More than horses and moais, the island has a lot to offer, including a site of an ancient civiliazation complete with petroglyphics, caves, and this crater lake, which has fauna of citrus trees, olive trees, and rumour has it, sweet-tasting water. Lonely Planet said I could hike around it, but I had to turn around at the edge by the ocean. No worries, was a lovely view and at one point, I could see the pacific ocean in three different directions.

I had the privilege of meeting some local Rapa Nuians who were having a fish bbq near this spot. I was even serenaded by a few guys while watching this amazing sunset.
Most of them are pretty friendly, seeming to appreciate the tourism, although a few of the women weren't too keen on me. I won't speculate. On my last night, I was invited to a farewell party of a guy who is going to Paris to participate in an exposition, showcasing Rapa Nui dance, music, and wood-carving. When we arrived, they were listening to Bryan Adams and getting high. Later on, when the party really got going they put on some Don Williams. They love country music here.

Anyway, can't say enough about this magical place. I'd love to go back some day, and, though it didn't feel much like Christmas to me, there's definitely a spirit in Rapa Nui of it's own.

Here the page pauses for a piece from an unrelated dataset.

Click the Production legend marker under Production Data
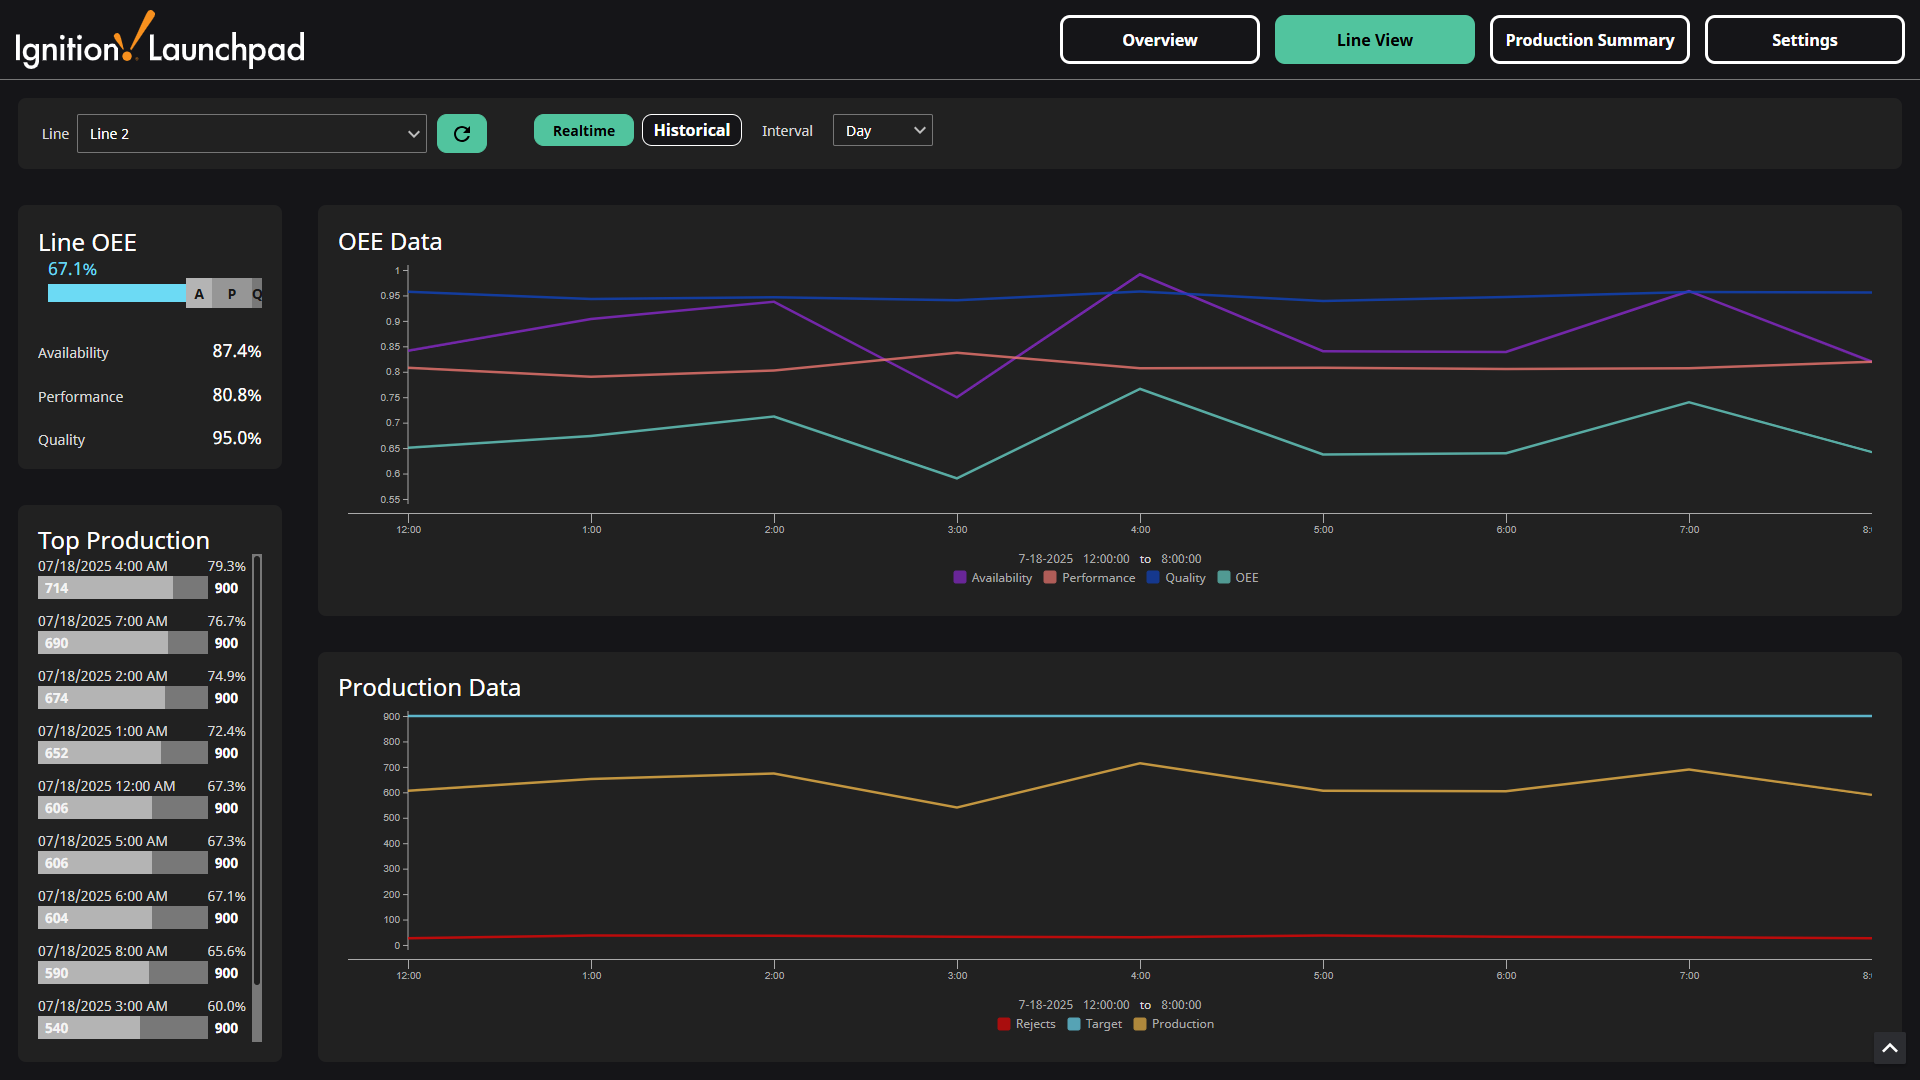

Iorana and peace be with you.


At Saturday, January 10, 2009 8:13:00 PM, Anonymous Anonymous said...

Belated Xmas Greetings and Happy New Years Lisa!
Once again, very impressed with your adventurous spirit...amazing photos!

At Saturday, January 10, 2009 10:21:00 PM, Anonymous Anonymous said...

Wonderful, Lisa.Have a great trip through Peru and Columbia. Be careful there. I can,t wait to read about it. Great pictures. Thanks. Dad

At Monday, January 19, 2009 10:23:00 PM, Anonymous Anonymous said...

Looks like a great trip! I was waiting to see a pic of you covered in blue dye though. Glad you took a trip for Xmas and enjoyed your break. Hope all is well and I miss having adventures with you! Hasta luego amiga! Sara

At Thursday, January 22, 2009 7:54:00 PM, Anonymous Amber said...

We missed you at Christmas, Lisa, and could have used your help with the mountain of baking - no worries though your mom will probably have some still left in the summertime.

Looks like you had a cool trip - and I tell ya a hot Christmas on the beach sounds pretty nice.